Every line from the top of the records below through the one containing "GOAT App [link] (38, 2003)" must be copied exactly, and the pictures must not be.

Top of Records provided

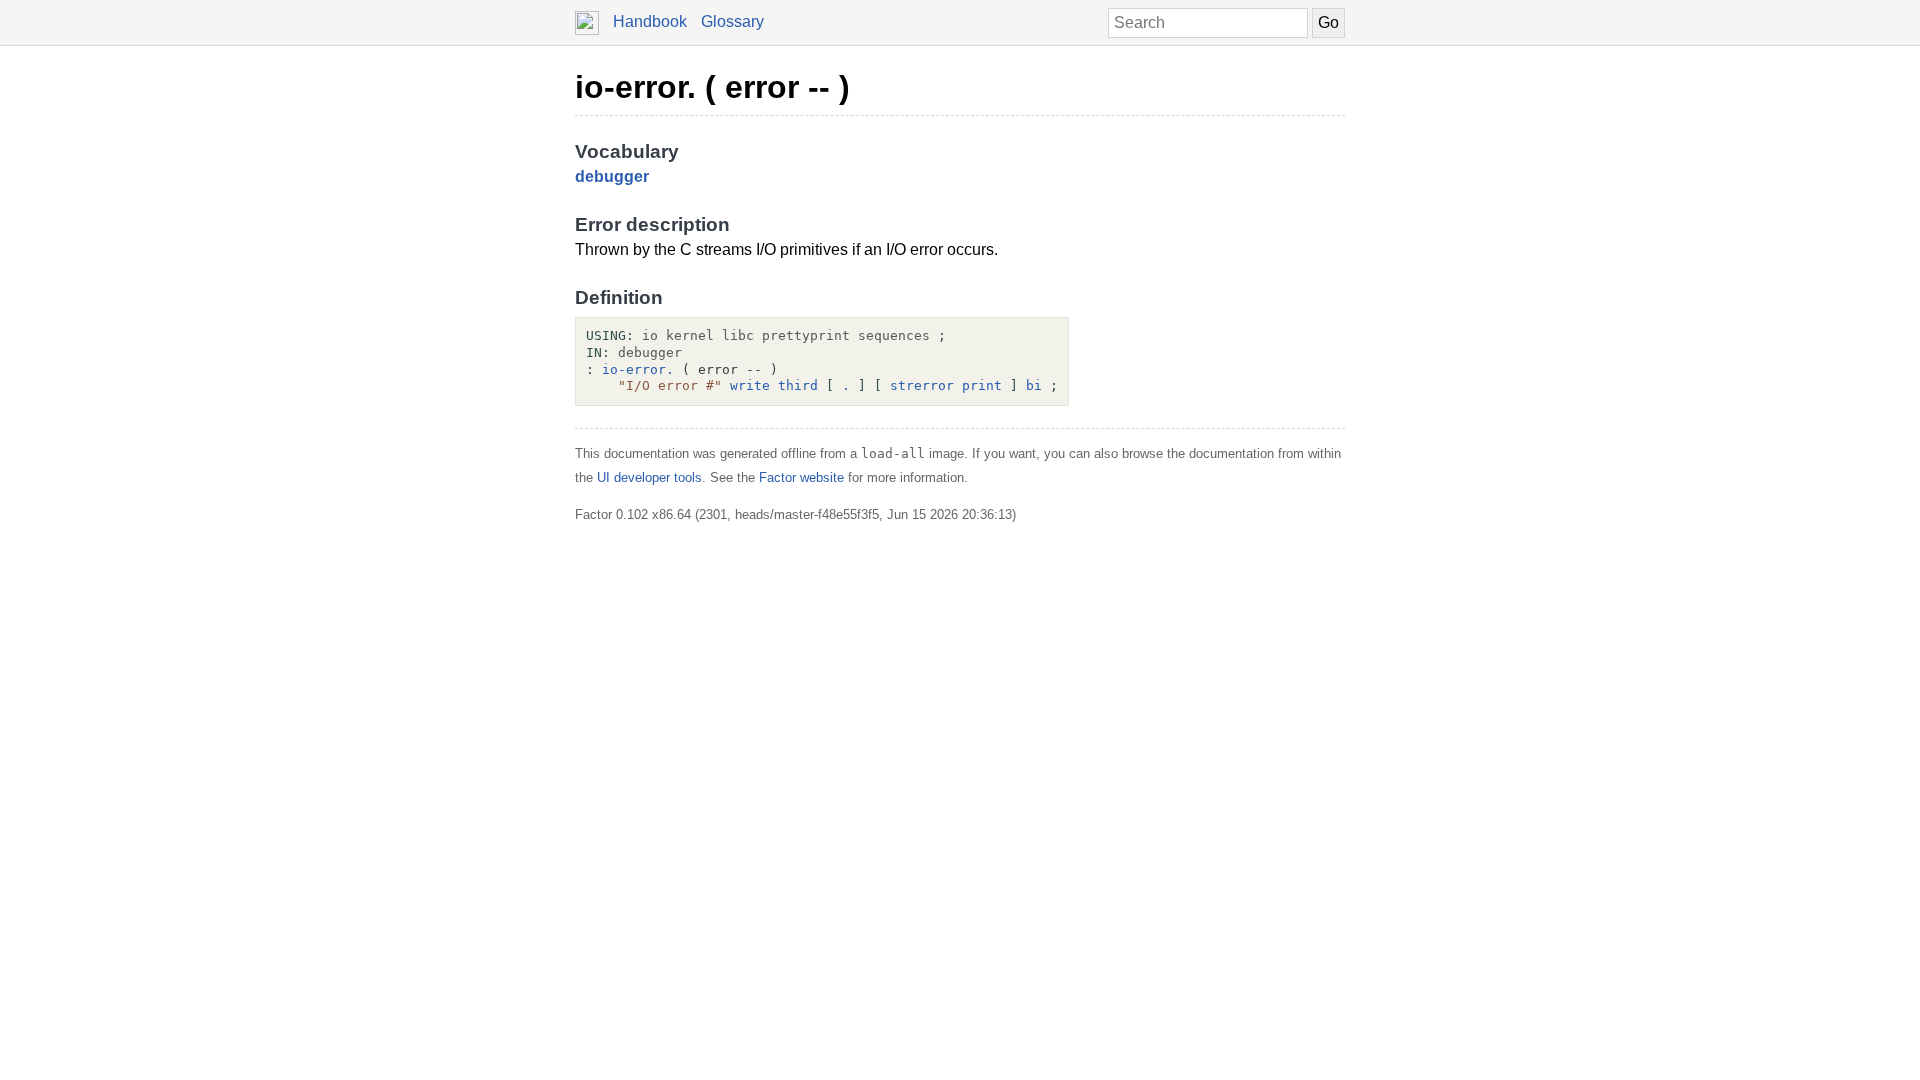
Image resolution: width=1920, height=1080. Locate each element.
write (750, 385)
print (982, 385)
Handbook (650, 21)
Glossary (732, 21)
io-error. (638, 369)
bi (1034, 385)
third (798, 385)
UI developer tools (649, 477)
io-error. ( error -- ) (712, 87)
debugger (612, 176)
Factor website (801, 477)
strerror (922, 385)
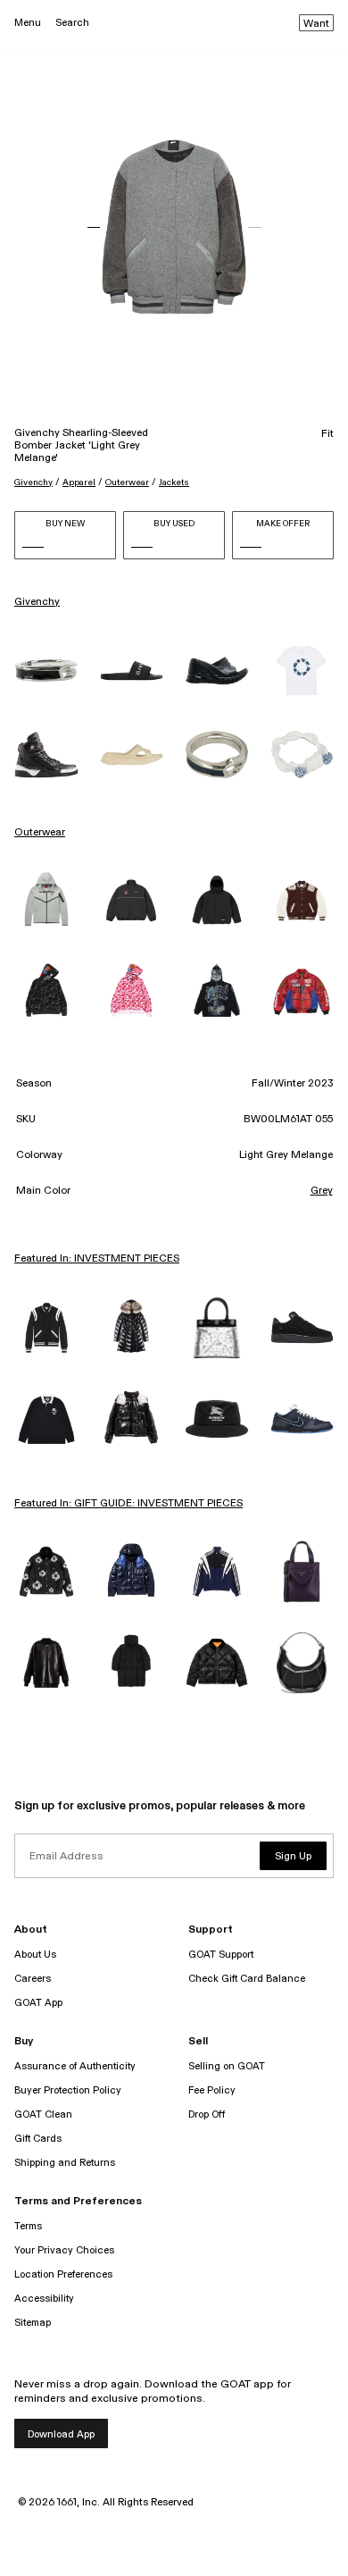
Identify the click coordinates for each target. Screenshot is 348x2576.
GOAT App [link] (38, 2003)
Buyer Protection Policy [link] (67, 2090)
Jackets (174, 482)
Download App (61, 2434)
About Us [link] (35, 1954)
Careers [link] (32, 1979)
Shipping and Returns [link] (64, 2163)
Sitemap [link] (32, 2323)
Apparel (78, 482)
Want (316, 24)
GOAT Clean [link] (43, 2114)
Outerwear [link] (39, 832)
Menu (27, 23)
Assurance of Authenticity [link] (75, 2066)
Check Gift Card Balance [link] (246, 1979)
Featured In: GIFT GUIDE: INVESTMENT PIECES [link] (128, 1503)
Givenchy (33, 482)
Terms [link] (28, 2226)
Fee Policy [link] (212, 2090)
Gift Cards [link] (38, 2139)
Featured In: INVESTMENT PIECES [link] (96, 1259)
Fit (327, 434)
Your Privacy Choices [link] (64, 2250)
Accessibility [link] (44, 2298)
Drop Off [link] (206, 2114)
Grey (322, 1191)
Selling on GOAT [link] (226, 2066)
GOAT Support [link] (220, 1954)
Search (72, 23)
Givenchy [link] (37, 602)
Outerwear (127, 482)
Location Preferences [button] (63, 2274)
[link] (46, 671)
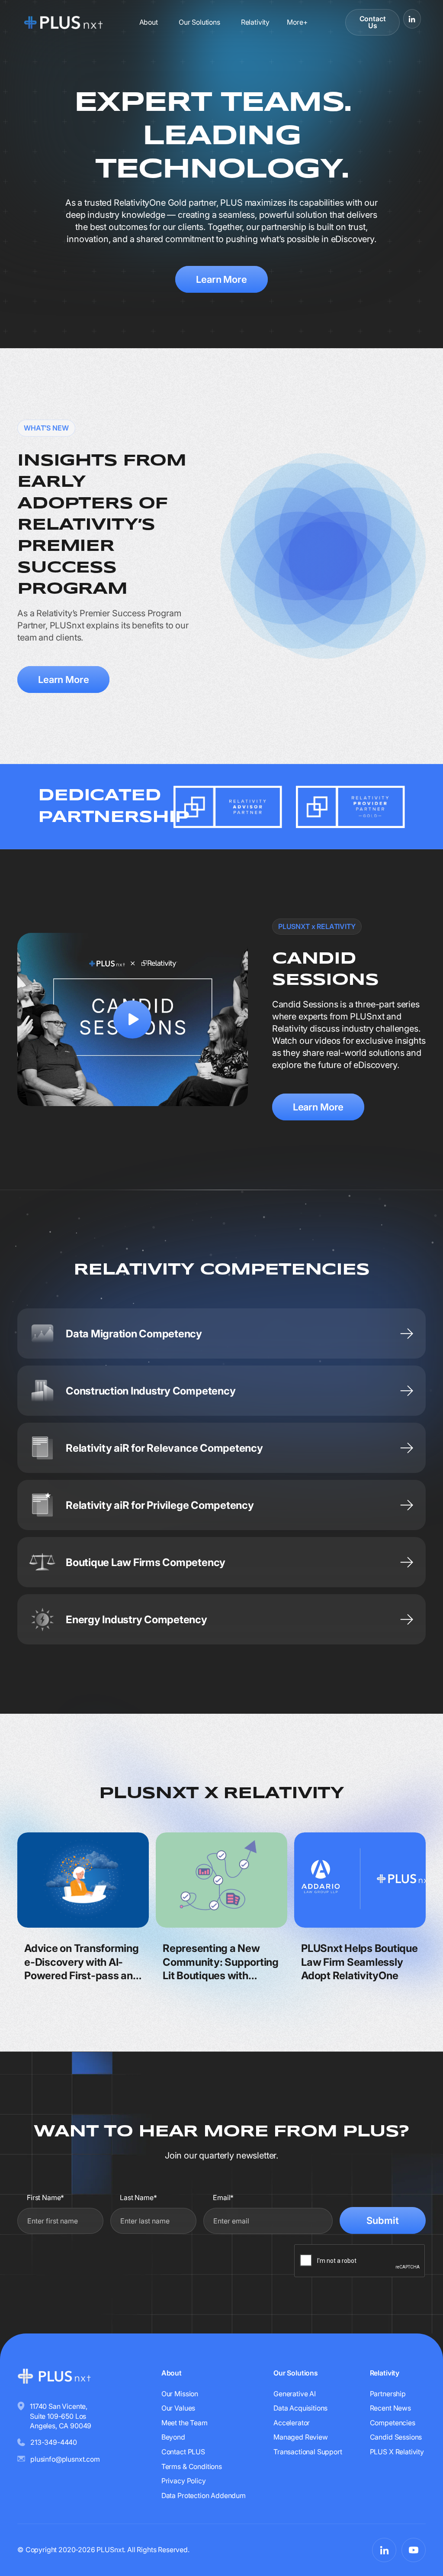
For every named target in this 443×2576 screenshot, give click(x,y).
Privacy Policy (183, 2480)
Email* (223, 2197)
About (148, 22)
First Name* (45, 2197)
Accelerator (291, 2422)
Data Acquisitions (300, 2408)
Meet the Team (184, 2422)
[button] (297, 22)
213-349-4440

Bottom of Records provided

**Your response**
Image resolution: width=1920, height=1080. Locate each element.
write (750, 385)
print (982, 385)
Handbook (650, 21)
Glossary (732, 21)
io-error. (638, 369)
bi (1034, 385)
third (798, 385)
UI developer tools (649, 477)
io-error. ( error -- ) (712, 87)
debugger (612, 176)
Factor website (801, 477)
strerror (922, 385)
Identify the click coordinates for each target. Screenshot is 348x2576.
GOAT App [link] (38, 2003)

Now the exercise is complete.